* _WORK TO BE COMPLETED_:
Duplicate these records line for line, changing nothing.

Element lookup records:
+++++

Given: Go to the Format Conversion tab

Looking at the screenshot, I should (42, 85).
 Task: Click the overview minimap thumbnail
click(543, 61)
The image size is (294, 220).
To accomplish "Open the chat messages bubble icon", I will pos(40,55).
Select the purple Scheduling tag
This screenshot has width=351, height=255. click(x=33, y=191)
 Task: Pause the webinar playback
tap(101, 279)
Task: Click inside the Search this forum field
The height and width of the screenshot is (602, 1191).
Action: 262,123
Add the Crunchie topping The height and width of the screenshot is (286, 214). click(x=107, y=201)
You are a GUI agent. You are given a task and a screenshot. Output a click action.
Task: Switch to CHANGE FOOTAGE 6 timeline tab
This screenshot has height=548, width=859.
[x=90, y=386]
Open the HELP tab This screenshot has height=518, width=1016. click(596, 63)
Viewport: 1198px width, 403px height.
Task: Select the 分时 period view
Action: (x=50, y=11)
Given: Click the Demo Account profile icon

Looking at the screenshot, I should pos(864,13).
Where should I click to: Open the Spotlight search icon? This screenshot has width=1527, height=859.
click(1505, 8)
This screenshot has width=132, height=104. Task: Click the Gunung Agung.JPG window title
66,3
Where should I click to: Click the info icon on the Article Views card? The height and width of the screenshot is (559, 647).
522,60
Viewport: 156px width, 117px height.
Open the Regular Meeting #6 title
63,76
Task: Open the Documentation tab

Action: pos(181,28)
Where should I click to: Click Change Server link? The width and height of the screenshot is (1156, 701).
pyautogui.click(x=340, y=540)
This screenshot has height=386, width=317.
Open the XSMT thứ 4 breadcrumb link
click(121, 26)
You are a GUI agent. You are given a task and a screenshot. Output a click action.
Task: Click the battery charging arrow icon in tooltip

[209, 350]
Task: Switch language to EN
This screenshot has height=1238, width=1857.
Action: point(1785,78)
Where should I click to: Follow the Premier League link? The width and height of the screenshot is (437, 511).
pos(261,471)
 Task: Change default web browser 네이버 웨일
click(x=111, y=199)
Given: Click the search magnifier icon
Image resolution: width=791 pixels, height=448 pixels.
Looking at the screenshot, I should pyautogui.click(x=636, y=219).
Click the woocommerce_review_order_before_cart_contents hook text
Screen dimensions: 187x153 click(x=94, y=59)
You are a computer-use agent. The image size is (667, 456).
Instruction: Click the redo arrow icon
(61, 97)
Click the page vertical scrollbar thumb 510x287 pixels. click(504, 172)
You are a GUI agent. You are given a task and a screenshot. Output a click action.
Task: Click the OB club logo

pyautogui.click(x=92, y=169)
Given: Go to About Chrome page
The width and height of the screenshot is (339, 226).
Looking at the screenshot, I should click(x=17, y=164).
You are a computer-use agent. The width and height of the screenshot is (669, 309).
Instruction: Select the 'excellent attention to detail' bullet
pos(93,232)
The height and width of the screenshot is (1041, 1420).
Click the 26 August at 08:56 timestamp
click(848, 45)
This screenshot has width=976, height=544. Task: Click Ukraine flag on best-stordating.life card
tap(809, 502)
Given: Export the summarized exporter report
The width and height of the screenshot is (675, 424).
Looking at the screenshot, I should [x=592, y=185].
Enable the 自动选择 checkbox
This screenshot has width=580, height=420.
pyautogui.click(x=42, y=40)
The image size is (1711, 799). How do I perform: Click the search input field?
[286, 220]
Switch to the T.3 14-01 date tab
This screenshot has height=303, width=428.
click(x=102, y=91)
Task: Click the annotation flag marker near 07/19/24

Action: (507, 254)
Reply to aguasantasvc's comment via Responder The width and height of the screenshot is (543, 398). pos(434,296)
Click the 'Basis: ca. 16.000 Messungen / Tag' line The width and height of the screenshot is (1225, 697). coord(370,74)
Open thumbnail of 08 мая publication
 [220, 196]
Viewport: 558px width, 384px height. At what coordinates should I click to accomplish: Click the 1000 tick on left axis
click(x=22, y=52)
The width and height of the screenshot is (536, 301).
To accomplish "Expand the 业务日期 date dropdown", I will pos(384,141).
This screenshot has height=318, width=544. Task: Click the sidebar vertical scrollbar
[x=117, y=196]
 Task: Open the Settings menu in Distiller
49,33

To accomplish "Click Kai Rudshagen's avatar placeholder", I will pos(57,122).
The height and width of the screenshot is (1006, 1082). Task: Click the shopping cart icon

+++++

* _SOLVED EXERCISE_:
Given: Go to the Format Conversion tab

Looking at the screenshot, I should (42, 85).
 Task: Click the overview minimap thumbnail
click(543, 61)
The image size is (294, 220).
To accomplish "Open the chat messages bubble icon", I will pos(40,55).
Select the purple Scheduling tag
This screenshot has width=351, height=255. click(x=33, y=191)
 Task: Pause the webinar playback
tap(101, 279)
Task: Click inside the Search this forum field
The height and width of the screenshot is (602, 1191).
Action: 262,123
Add the Crunchie topping The height and width of the screenshot is (286, 214). click(x=107, y=201)
You are a GUI agent. You are given a task and a screenshot. Output a click action.
Task: Switch to CHANGE FOOTAGE 6 timeline tab
This screenshot has height=548, width=859.
[x=90, y=386]
Open the HELP tab This screenshot has height=518, width=1016. click(596, 63)
Viewport: 1198px width, 403px height.
Task: Select the 分时 period view
Action: (x=50, y=11)
Given: Click the Demo Account profile icon

Looking at the screenshot, I should pos(864,13).
Where should I click to: Open the Spotlight search icon? This screenshot has width=1527, height=859.
click(1505, 8)
This screenshot has width=132, height=104. Task: Click the Gunung Agung.JPG window title
66,3
Where should I click to: Click the info icon on the Article Views card? The height and width of the screenshot is (559, 647).
522,60
Viewport: 156px width, 117px height.
Open the Regular Meeting #6 title
63,76
Task: Open the Documentation tab

Action: pos(181,28)
Where should I click to: Click Change Server link? The width and height of the screenshot is (1156, 701).
pyautogui.click(x=340, y=540)
This screenshot has height=386, width=317.
Open the XSMT thứ 4 breadcrumb link
click(121, 26)
You are a GUI agent. You are given a task and a screenshot. Output a click action.
Task: Click the battery charging arrow icon in tooltip

[209, 350]
Task: Switch language to EN
This screenshot has height=1238, width=1857.
Action: point(1785,78)
Where should I click to: Follow the Premier League link? The width and height of the screenshot is (437, 511).
pos(261,471)
 Task: Change default web browser 네이버 웨일
click(x=111, y=199)
Given: Click the search magnifier icon
Image resolution: width=791 pixels, height=448 pixels.
Looking at the screenshot, I should pyautogui.click(x=636, y=219).
Click the woocommerce_review_order_before_cart_contents hook text
Screen dimensions: 187x153 click(x=94, y=59)
You are a computer-use agent. The image size is (667, 456).
Instruction: Click the redo arrow icon
(61, 97)
Click the page vertical scrollbar thumb 510x287 pixels. click(504, 172)
You are a GUI agent. You are given a task and a screenshot. Output a click action.
Task: Click the OB club logo

pyautogui.click(x=92, y=169)
Given: Go to About Chrome page
The width and height of the screenshot is (339, 226).
Looking at the screenshot, I should click(x=17, y=164).
You are a computer-use agent. The width and height of the screenshot is (669, 309).
Instruction: Select the 'excellent attention to detail' bullet
pos(93,232)
The height and width of the screenshot is (1041, 1420).
Click the 26 August at 08:56 timestamp
click(848, 45)
This screenshot has width=976, height=544. Task: Click Ukraine flag on best-stordating.life card
tap(809, 502)
Given: Export the summarized exporter report
The width and height of the screenshot is (675, 424).
Looking at the screenshot, I should [x=592, y=185].
Enable the 自动选择 checkbox
This screenshot has width=580, height=420.
pyautogui.click(x=42, y=40)
The image size is (1711, 799). How do I perform: Click the search input field?
[286, 220]
Switch to the T.3 14-01 date tab
This screenshot has height=303, width=428.
click(x=102, y=91)
Task: Click the annotation flag marker near 07/19/24

Action: (507, 254)
Reply to aguasantasvc's comment via Responder The width and height of the screenshot is (543, 398). pos(434,296)
Click the 'Basis: ca. 16.000 Messungen / Tag' line The width and height of the screenshot is (1225, 697). coord(370,74)
Open thumbnail of 08 мая publication
 [220, 196]
Viewport: 558px width, 384px height. At what coordinates should I click to accomplish: Click the 1000 tick on left axis
click(x=22, y=52)
The width and height of the screenshot is (536, 301).
To accomplish "Expand the 业务日期 date dropdown", I will pos(384,141).
This screenshot has height=318, width=544. Task: Click the sidebar vertical scrollbar
[x=117, y=196]
 Task: Open the Settings menu in Distiller
49,33

To accomplish "Click Kai Rudshagen's avatar placeholder", I will pos(57,122).
The height and width of the screenshot is (1006, 1082). Task: Click the shopping cart icon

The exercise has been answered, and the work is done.